→ What needs to be done: Please set down only the lines running from the one with "You are a computer-use" through the last line of the entries, exactly as written and without any pictures.

→ Supplied material:
━━━━━━

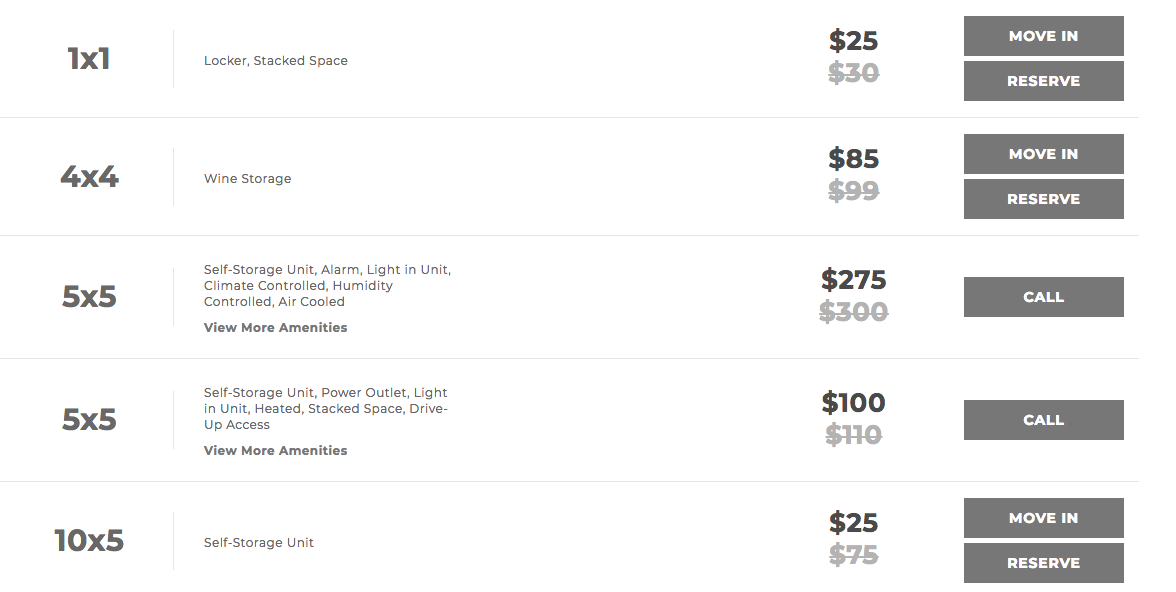Expand View More Amenities for $100 unit
The image size is (1176, 592).
click(275, 451)
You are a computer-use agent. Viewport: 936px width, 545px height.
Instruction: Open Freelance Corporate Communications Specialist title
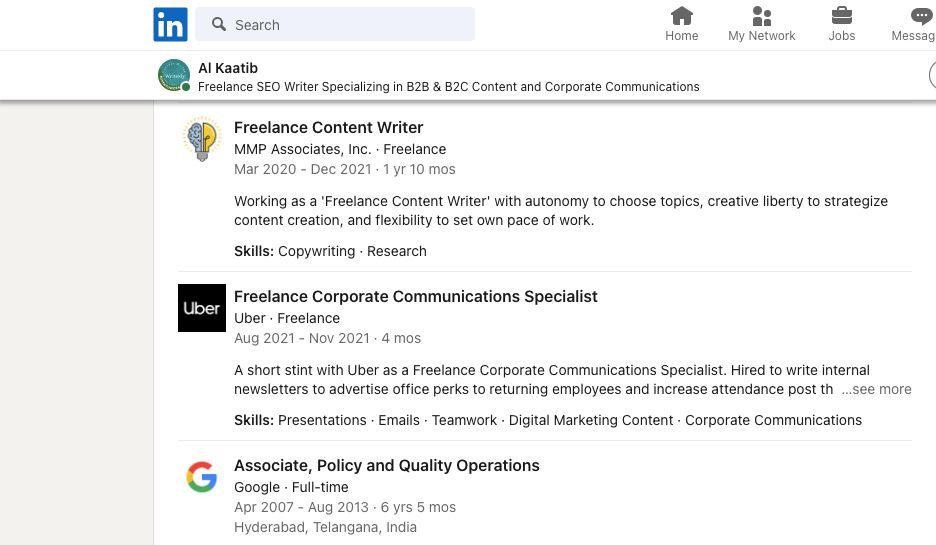415,296
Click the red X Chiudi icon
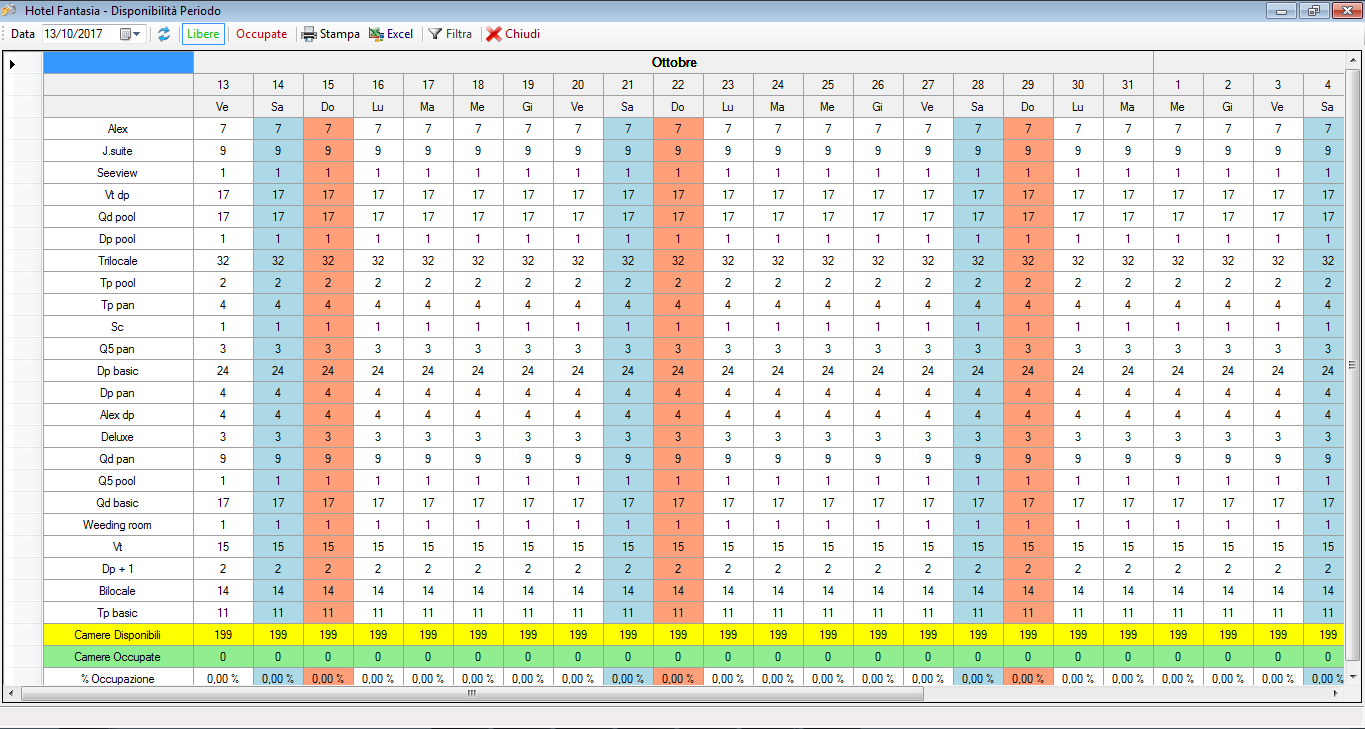The image size is (1365, 729). coord(494,34)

━━━━━━

→ Response to this exercise:
You are a computer-use agent. Viewport: 936px width, 545px height.
Instruction: Open Freelance Corporate Communications Specialist title
415,296
Click the red X Chiudi icon
The image size is (1365, 729). coord(494,34)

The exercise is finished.